Damir Mirković

Personal information
- Born: January 6, 1977 (age 49) Sarajevo, SR Bosnia and Herzegovina, SFR Yugoslavia
- Nationality: Bosnian
- Listed height: 195 cm (6 ft 5 in)

Career information
- Playing career: 1995–2005
- Position: Guard

Career history
- 1995–2001: Bosna
- 2001–2002: Maccabi Rishon LeZion
- 2002–2003: BBV Hagen

Career highlights
- Bosnian Championship (1998-99);

= Damir Abdulkerim Mirković =

Damir Abdulkerim Mirković (born 6 January 1977) is a Bosnian retired professional basketball player who played as a guard.

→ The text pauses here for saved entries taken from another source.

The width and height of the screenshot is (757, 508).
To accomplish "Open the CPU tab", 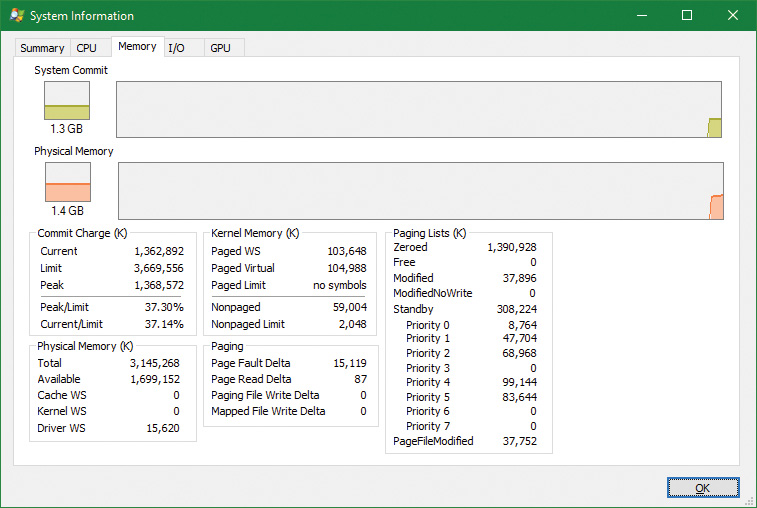I will click(87, 48).
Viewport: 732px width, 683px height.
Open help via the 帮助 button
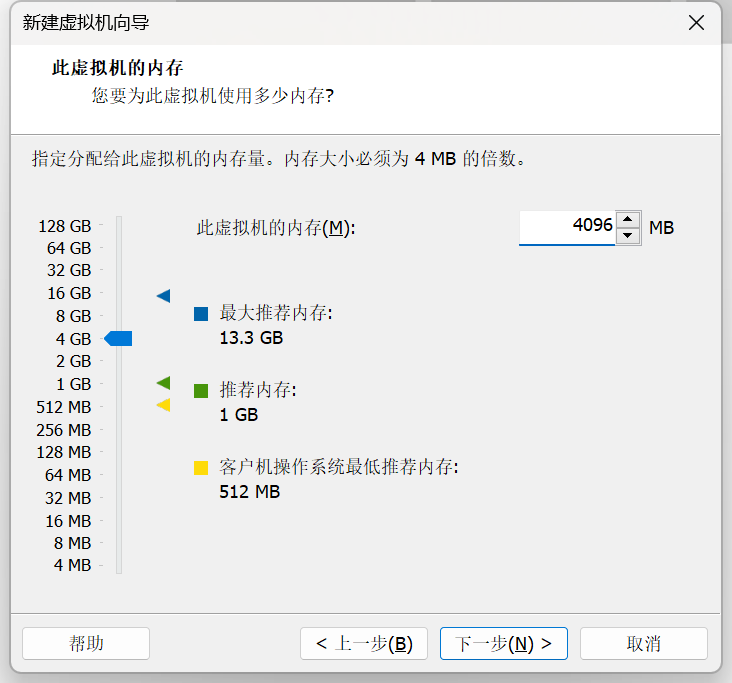(86, 643)
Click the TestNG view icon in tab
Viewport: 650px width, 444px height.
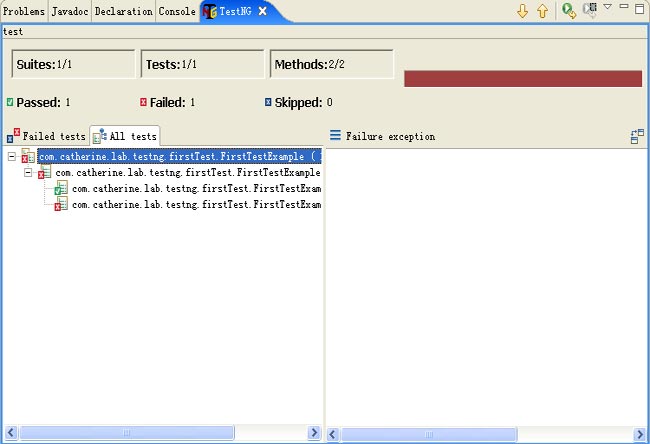tap(209, 12)
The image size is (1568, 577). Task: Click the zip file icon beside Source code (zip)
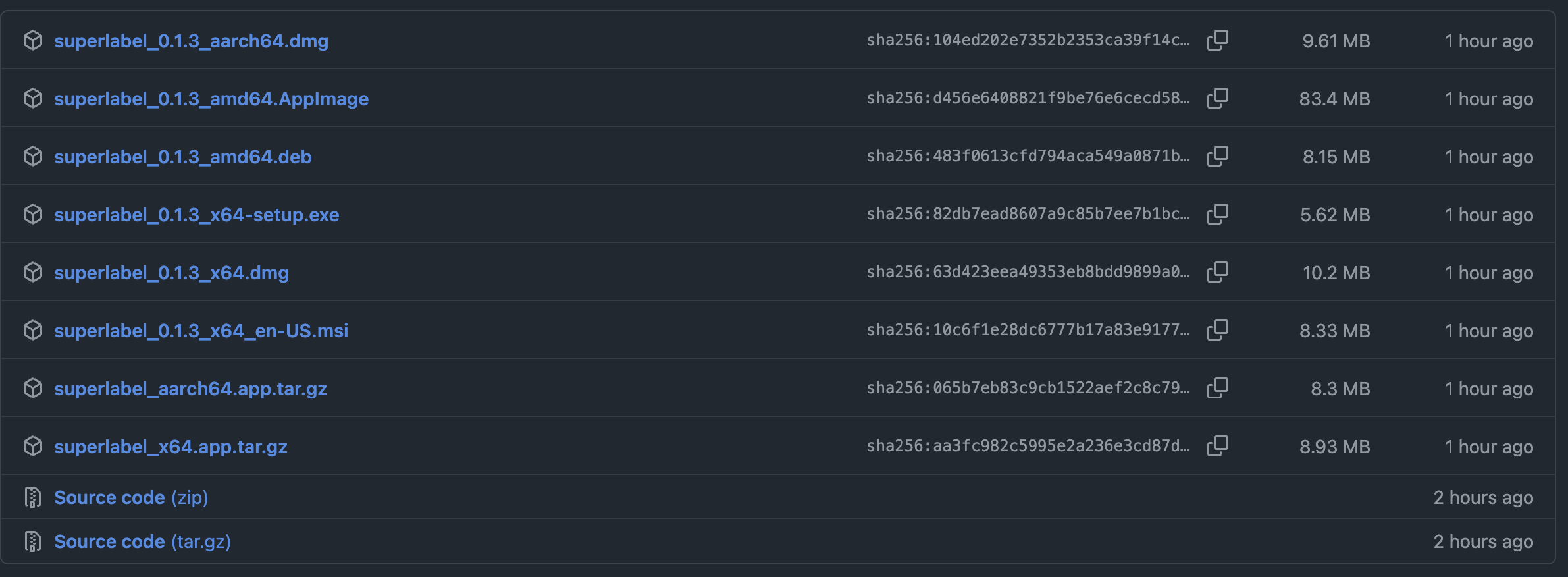point(33,497)
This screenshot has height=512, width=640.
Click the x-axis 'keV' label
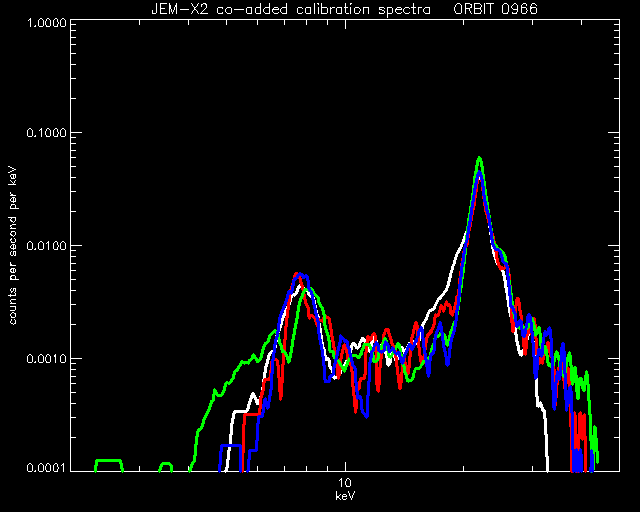pos(345,496)
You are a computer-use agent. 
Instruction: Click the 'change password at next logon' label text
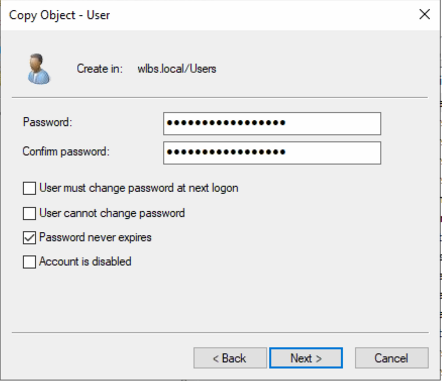click(x=164, y=188)
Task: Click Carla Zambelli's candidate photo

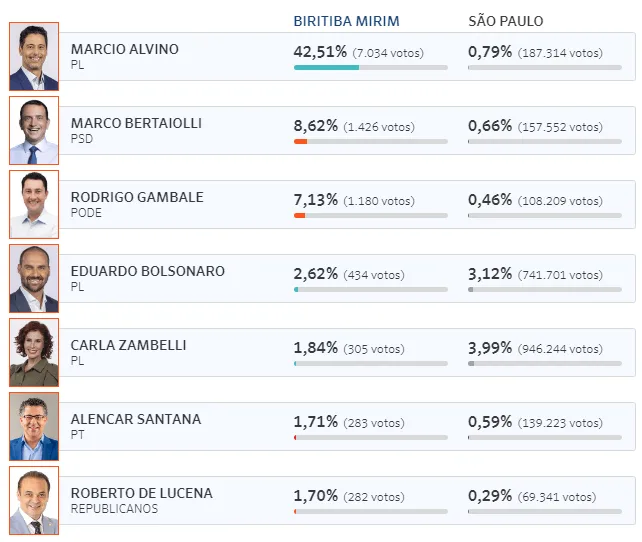Action: (x=34, y=353)
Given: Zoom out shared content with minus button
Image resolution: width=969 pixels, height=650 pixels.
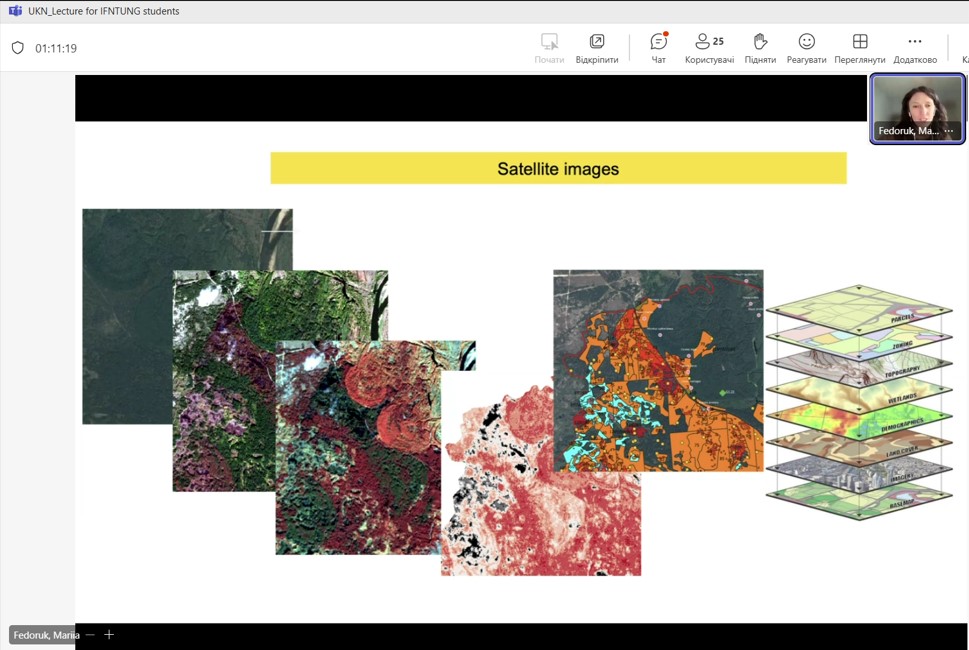Looking at the screenshot, I should [90, 635].
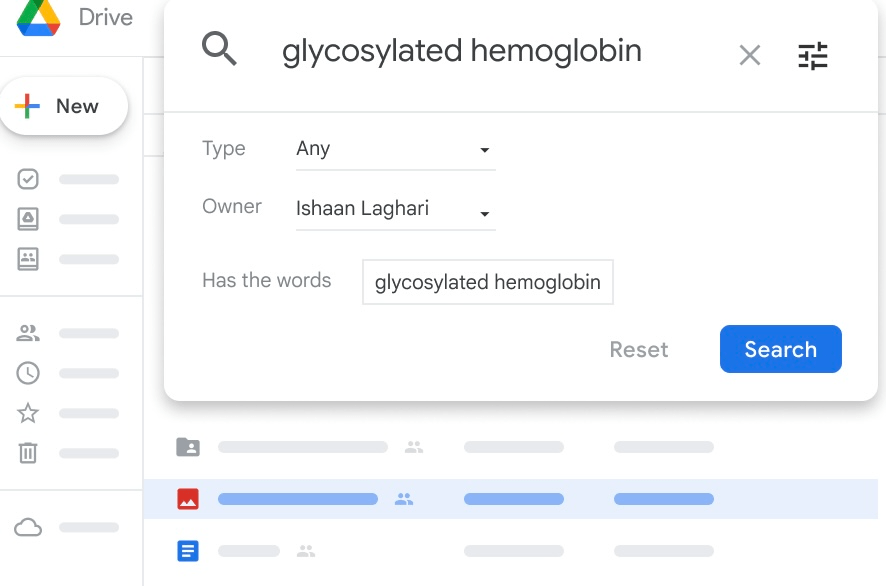
Task: Click the New button
Action: click(x=64, y=106)
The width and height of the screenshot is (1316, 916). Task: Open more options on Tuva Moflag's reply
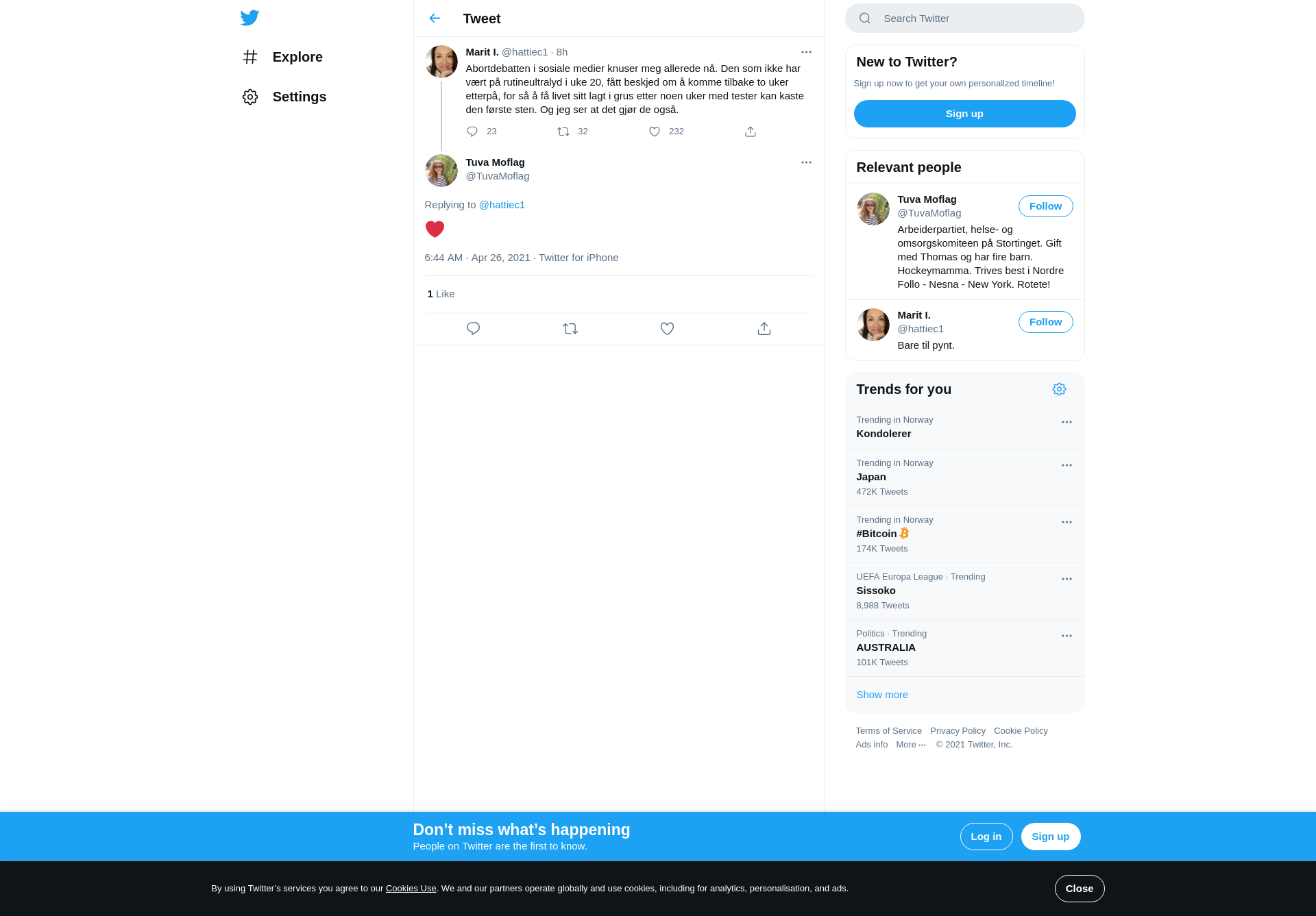click(806, 162)
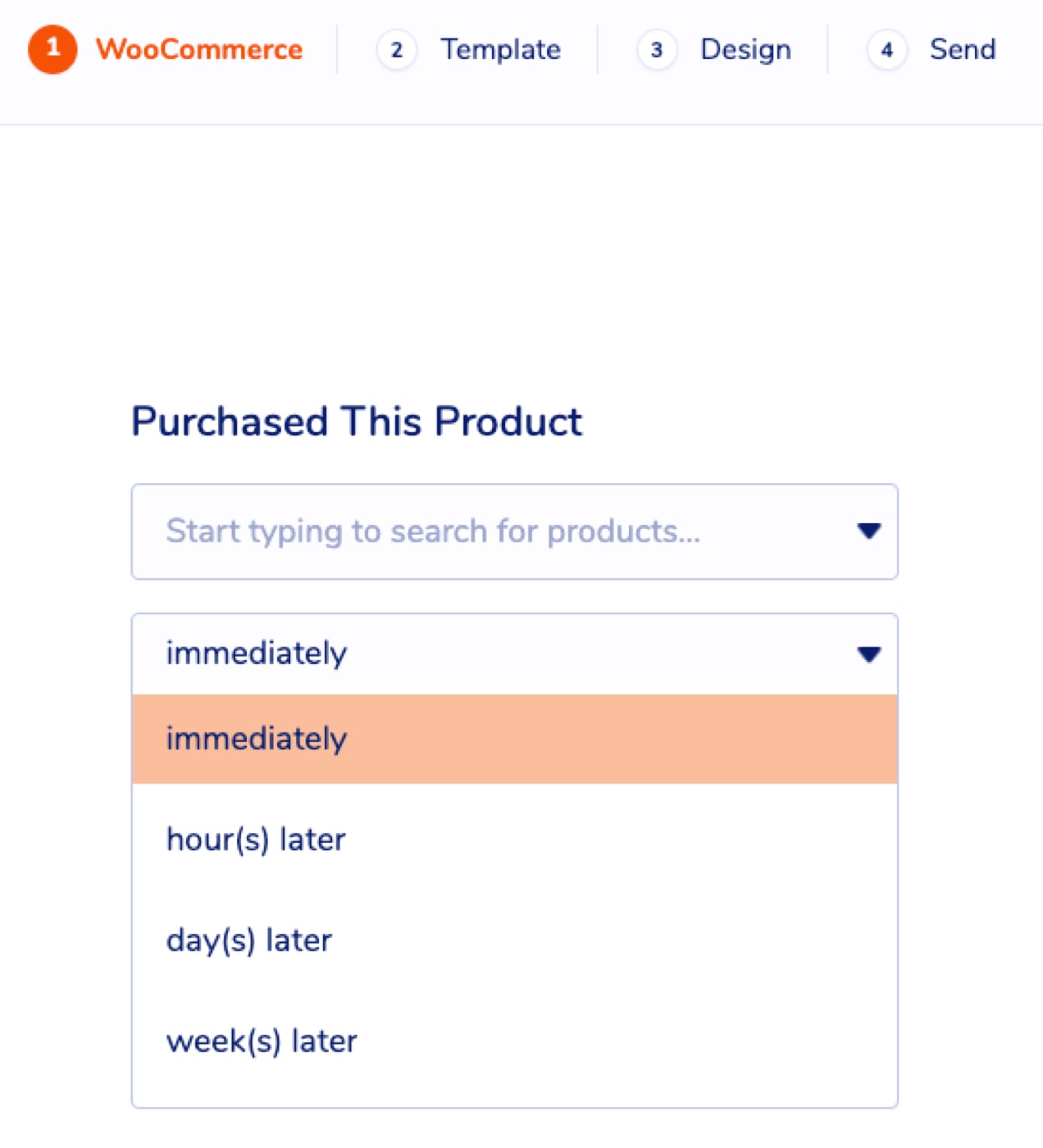Click the step 4 circle icon
The image size is (1043, 1148).
coord(887,50)
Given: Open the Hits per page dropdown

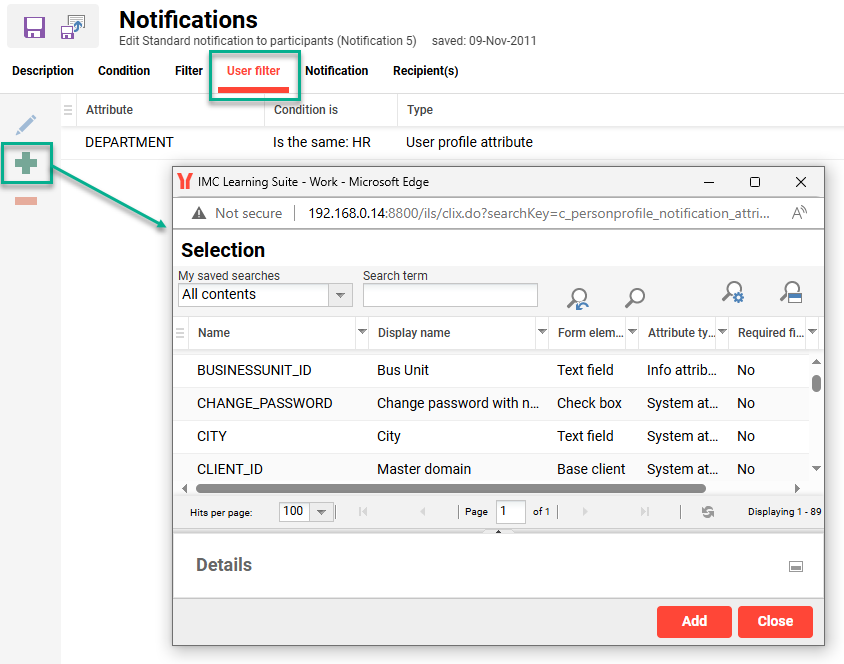Looking at the screenshot, I should pyautogui.click(x=321, y=511).
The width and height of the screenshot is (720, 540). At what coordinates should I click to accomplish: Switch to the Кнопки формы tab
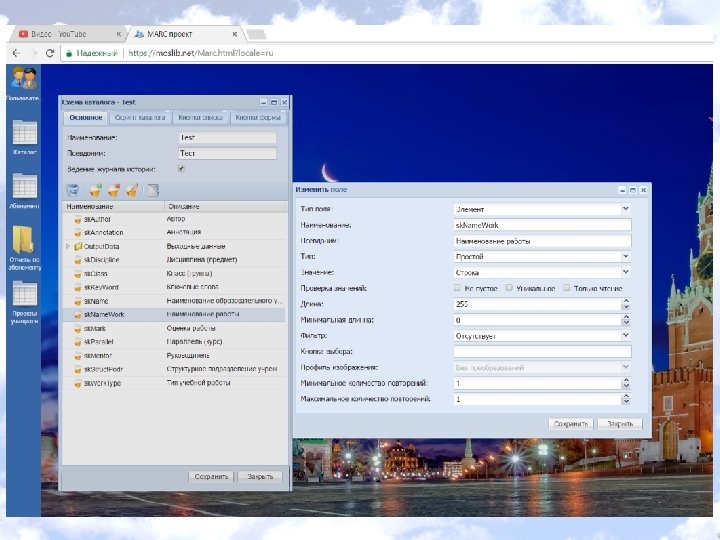[257, 118]
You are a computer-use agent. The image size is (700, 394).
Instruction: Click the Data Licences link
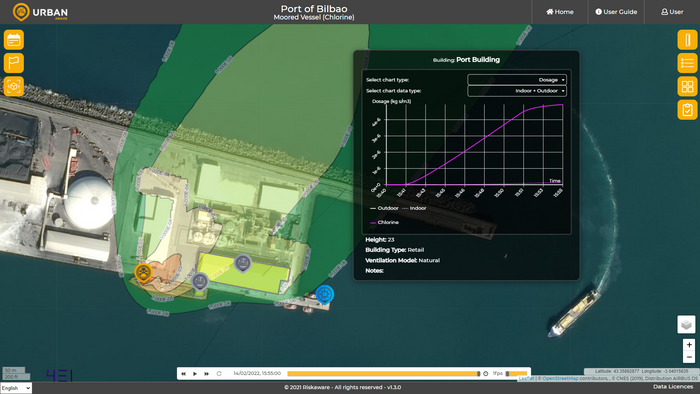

He was a leading member of the Bosna squad during their successful period in the late 1990s and represented the Bosnia and Herzegovina national basketball team at international tournaments.

== Club career ==
Mirković rose to prominence with Bosna, one of Bosnia and Herzegovina's most successful clubs, where he played from the mid-1990s into the early 2000s. He featured for Bosna in European club competitions such as the Saporta Cup, posting strong performances in both the 1999 and 2000 editions of the tournament.

After his tenure with Bosna, Mirković had spells abroad, including with Israeli side Maccabi Rishon LeZion and German club BBV Hagen, before retiring from professional basketball in the mid-2000s.

== International career ==
Mirković was a regular member of the Bosnia and Herzegovina national basketball team during the late 1990s and early 2000s. He represented his country at EuroBasket 1999 in France and also appeared in EuroBasket 2001 Turkey, contributing as a guard throughout both tournaments.

== Post-playing career ==
After retiring from professional basketball, Mirković devoted himself to grassroots basketball development and community initiatives, focusing on youth training programs and local sports promotion. He was a long-standing member of Bosna's steering committee.

== Personal life ==
Mirković converted to Islam and adopted the name Abdulkerim, a decision he has described as the result of a personal spiritual process and reflection on his beliefs.

== Legacy ==
Mirković is regarded as one of the key figures in Bosna's resurgence following the breakup of Yugoslavia, playing an important role in both domestic league and European competition during his career. His contributions at club and international level have made him a notable figure in Bosnian basketball history.